Abriéndose la robusta entrada al poco de haber llamado, un mayordomo de la familia se quedó mirando a William con cierta duda, nadie le había avisado de que esperasen recibir una visita aquella mañana, aunque con la presentación de “padre” y la mención a la señorita Agnes, no tardó en agachar ligeramente la cabeza dándole la bienvenida.

-Adelante, pase. Iré a avisar de su llegada.
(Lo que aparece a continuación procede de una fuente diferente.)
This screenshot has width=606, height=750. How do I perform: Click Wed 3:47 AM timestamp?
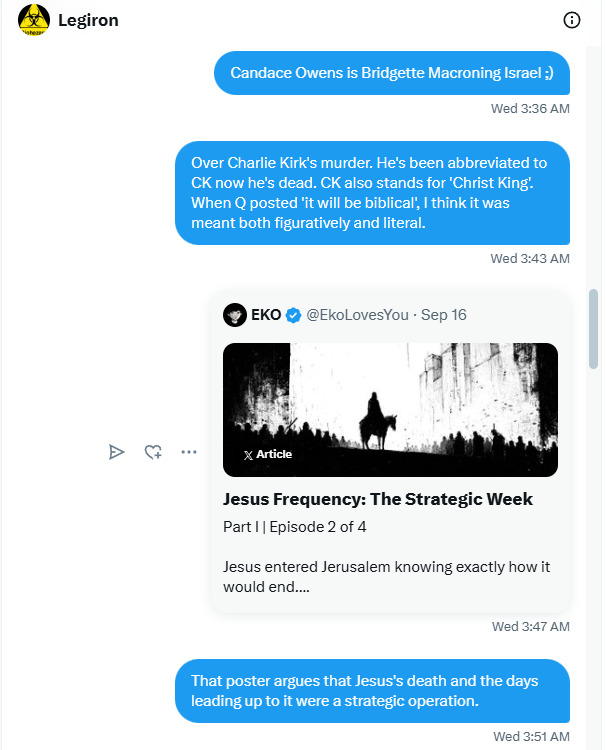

Para el mayordomo era fácil dar por sentado que la educada y religiosa Agnes hubiese pedido recibir una confesión en casa, o sino podía tratarse de algún pretendiente que quisiera pedirle un paseo formal –Por favor, espere aquí un momento- añadió con las manos detrás de su espalda, comenzando a darse la media vuelta. Aunque no hizo falta que desapareciera del recibidor. La hermosa Agnes bajaba justo por las enormes escaleras centrales con un par de cartas entre sus manos, una de ellas era la de Collins y por su gesto estaba terminándola de leer.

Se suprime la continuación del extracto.